New CB 6 District Manager looks to ready area for future growth

New CB 6 District Manager looks to ready area for future growth
Photo courtesy of Community Board 6

At 27-years-old, the newest Bronx district manager is also the borough’s youngest district manager. And with all the plans he has for the area, he may soon be the busiest.

Community Board 6 district manager John Sanchez was hired in early August.

He has been busy getting to know how to best provide services and funding for area residents.

A Bronx native, Sanchez grew up at 167th and Walton and later 184th and Park Avenue and currently resides in Parkchester.

After attending New York University’s Stern School of Business he worked as a personal trainer before a volunteer gig with a local elected sent him down a different path.

“I decided to volunteer on the campaign of (Assemblyman) Michael Blake,” he said. “I then became a paid intern, and then I became the field organizer for the campaign and then the deputy chief of staff. All in a span of two months.”
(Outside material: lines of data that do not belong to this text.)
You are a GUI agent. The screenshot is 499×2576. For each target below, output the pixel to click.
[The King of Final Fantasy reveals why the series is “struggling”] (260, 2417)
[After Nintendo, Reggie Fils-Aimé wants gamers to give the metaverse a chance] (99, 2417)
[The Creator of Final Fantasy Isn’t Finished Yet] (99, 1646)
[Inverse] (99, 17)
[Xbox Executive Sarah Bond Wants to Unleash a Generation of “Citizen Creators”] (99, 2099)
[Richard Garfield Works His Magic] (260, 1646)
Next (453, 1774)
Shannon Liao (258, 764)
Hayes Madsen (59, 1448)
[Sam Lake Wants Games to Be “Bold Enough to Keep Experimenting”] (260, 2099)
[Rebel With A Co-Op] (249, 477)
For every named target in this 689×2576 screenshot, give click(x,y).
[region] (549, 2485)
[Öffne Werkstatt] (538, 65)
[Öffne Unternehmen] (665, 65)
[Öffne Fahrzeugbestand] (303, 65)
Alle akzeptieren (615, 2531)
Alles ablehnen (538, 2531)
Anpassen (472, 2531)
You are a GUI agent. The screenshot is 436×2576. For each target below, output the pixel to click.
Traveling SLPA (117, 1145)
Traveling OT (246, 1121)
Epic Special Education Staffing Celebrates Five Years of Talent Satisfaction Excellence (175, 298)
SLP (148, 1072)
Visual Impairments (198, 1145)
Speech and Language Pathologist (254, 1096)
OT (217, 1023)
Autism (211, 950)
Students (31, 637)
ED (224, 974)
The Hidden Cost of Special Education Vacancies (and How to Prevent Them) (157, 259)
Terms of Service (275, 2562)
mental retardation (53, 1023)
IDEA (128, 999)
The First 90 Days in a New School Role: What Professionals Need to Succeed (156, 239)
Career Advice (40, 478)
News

Sanchez worked with Blake for about a year before being hired by the Northeast Charter School Network where he served as a New York City advocacy manager before landing his current job.

Sanchez has already assembled a pool of 15 interns who will begin training next week to help address the needs of the district, of which he said there are many.

The interns come form several northeast colleges, including several from nearby Fordham University.

“Community Board 6 ranks number one in unemployment in the entire city, and number one for families living under the poverty line – 44 percent,” he said.

Another goal is to create a business improvement district, or BID, for the East Tremont business corridor to help lure more retail, better restaurants, a new community center, better public transportation and maybe even a movie theater to replace the one the neighborhood lost.

“What people don’t want is more 99 cent or discount stores,” Sanchez said.

In addition to the Bronx Zoo and the New York Botanical Garden, Sanchez’s district also includes Little Italy in Belmont that brings in significant tourism dollars to the district.

Sanchez said two separate robberies of elderly residents in recent days showed that more can be done to make the area safer.

“Safety is always going to be a concern,” Sanchez said. “We don’t want people to stop coming here.”

Another long-term concern for Sanchez is the need for school in the area to accommodate the children who will live in hundreds of units of new housing planned for the district.

In the next 10 years, there is slated to be over 2,500 units constructed in CB 6, Sanchez said.

Of the 1,500 student seats planned to be built, about 900 of them are funded but are not in the design and scope phase.

“There is going to be a great need,” Sanchez said. “There is already a bunch of housing going up. You can’t have 2,500 new apartment units without a school.”

Sanchez replaces Ivine Galarza, the longtime DM of CB 6 who retired recently after more than two decades in the position.